Valério Mesquita

21/04/2022 06h15

 

Rua Voluntários da Pátria 722, Cidade Alta, Natal. Telefone: 2901. Era o endereço do casal Temístocles Duarte e Sofia de Andrade Duarte. Corria o ano de 1954. Eu chegara de Macaíba aos 12 anos para estudar no Colégio Marista e neste lar me hospedei, trazido pelos meus pais. Sofiinha, assim chamada carinhosamente por todos, era a filha caçula de Dario Jordão de Andrade e Sofia Curcio de Andrade, filha de imigrantes italianos. Mas, em minha tia, pontificavam os traços ineludíveis dos ancestrais europeus, cuja juventude em Macaíba e Natal chamava a atenção pela beleza. Herdou, ainda, de sua mãe a coragem espartana, quando enfrentou a viuvez – ainda muito jovem – genitora de uma prole de seis filhos: Clóvis, Nair (minha mãe), Dario, Floriano, Nilda e a própria Sofiinha.

Clóvis Jordão de Andrade foi funcionário federal da Alfândega em Recife, além de escritor e poeta com vários livros publicados. E Dario Jordão de Andrade destacou-se na magistratura como juiz de Direito e jurista de reconhecido valor no Rio Grande do Norte. Do casamento com Temístocles, funcionário concursado do Fisco Estadual, nasceram Sililde e Ticiano Duarte. Emerge, agora, como uma saga da memória, a primeira residência à rua 13 de Maio, hoje Princesa Isabel. Ali próxima, a modesta mercearia de minha avó, pois, a família Andrade sempre foi unida e pacífica sob o comando seguro da sua matriarca. Mas, Sofiinha, era a líder inconteste dos irmãos. A sua palavra soava como a última em qualquer assunto, fosse familiar, político, religioso, comercial, etc.
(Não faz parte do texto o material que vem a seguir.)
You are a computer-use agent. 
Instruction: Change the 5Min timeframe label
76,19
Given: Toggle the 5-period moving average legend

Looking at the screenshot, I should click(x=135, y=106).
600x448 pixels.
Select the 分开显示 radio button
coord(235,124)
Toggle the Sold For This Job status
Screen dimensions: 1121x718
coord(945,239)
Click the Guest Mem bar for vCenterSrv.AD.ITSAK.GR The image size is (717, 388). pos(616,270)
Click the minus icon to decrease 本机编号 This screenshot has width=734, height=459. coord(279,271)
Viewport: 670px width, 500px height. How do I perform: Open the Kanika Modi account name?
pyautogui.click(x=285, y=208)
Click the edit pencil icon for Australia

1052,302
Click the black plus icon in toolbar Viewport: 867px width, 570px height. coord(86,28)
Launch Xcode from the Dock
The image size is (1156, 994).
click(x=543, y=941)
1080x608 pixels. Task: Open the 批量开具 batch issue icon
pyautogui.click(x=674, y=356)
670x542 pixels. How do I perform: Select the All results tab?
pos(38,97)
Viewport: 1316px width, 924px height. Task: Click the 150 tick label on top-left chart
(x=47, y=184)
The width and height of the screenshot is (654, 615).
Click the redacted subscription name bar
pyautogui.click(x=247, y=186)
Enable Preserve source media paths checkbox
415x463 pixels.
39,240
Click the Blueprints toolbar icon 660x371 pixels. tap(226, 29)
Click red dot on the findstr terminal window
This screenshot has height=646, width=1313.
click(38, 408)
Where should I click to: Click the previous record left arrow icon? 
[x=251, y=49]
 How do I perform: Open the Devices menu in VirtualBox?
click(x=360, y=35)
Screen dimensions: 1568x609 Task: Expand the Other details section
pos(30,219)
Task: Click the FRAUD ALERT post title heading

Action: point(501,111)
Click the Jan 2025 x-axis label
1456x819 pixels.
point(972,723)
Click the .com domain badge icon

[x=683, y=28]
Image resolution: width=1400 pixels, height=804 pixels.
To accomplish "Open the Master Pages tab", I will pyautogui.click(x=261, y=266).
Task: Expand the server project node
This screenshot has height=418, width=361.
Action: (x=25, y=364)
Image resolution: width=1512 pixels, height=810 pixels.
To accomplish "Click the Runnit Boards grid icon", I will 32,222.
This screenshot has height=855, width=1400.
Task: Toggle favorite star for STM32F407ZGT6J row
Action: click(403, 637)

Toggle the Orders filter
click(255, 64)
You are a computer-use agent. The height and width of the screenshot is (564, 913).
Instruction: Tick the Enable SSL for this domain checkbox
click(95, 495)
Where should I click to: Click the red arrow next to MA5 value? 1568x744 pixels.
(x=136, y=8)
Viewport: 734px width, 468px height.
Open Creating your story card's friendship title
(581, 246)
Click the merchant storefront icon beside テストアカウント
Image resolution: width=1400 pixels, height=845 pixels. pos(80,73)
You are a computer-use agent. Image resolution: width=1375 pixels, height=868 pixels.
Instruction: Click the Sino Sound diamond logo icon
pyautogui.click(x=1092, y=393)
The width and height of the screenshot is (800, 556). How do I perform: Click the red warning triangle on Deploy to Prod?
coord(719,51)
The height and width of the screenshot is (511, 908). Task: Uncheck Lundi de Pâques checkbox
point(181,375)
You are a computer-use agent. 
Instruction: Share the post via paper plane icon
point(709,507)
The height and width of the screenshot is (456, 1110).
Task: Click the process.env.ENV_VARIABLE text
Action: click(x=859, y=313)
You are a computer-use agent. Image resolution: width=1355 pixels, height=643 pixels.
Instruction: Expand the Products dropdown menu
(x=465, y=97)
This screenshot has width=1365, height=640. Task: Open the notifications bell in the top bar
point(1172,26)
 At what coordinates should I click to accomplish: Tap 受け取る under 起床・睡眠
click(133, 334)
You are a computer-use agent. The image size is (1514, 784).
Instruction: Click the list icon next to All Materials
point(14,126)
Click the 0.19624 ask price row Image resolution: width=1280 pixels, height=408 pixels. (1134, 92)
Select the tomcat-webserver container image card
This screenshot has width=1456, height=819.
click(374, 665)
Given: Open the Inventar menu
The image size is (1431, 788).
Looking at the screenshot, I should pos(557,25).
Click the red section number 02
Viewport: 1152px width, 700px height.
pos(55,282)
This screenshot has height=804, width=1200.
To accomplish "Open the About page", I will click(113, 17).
Recordo o seu desempenho pragmático e ostensivo quando saía às compras com a mana mais velha Nair. Na “Nova Paris” de Nivaldo Bonifácio, avenida Rio Branco, após a sessão de prova de perfumes, minha mãe, antes de escolher, por hábito consuetudinário, consultava a irmã: “Sofia, esse perfume parece o melhor. O que acha?”. Sofiinha, envolvente e itálica, gesticula e convence: “Nair, minha mana, é porque você não provou este”. Sob o olhar curioso de Nivaldo, a obediente Nair assentia docilmente.

Relembro Sofiinha, católica apostólica romana e sua fé fervorosa na Virgem Maria. Acompanhava-a no terço semanal do Patronato da Medalha Milagrosa, na Praça André de Albuquerque. Ela se destacava pelo espírito nato de liderar, opinar e persuadir. Sililde, Ticiano e eu não escapávamos de suas repreensões domésticas. Ali perto, na Voluntários da Pátria, a vizinhança amiga, a Padaria União de Avelino Teixeira Filho, e seu marketing aliciante: “Impera pelo estoque, domina pelo trato e convence pelo preço”.

Por outro lado, testemunhei sua altiva disposição de luta e coragem espiritual na superação de obstáculos que ficaram em mim como radiosas manifestações do seu temperamento peninsular. A propósito dessa imagem recorrente, foi singular sua atitude de socorrer em Recife o irmão Clóvis, gravemente enfermo, tal qual uma rosa mística. O primogênito faleceu segurando as suas mãos samaritanas num momento trágico e emocional. Sofiinha me impressionava pela visão beatificadamente lírica da fé cristã, no exercício diuturno da recitação do terço e da condição humanitária de ser.

Outra postura de sua incomparável beleza de procederb era a dramática e quase teatral exibição de se confessar macaibense, como se quisesse provar uma verdade científica, universal e superior de sua cidadania. Isso, comovia a todos. Ela foi, apenas, uma mulher simples, do lar, da gente, despretensiosa, mas líder e responsável pela integração democrática da família que irradiava luz rara e personalíssima.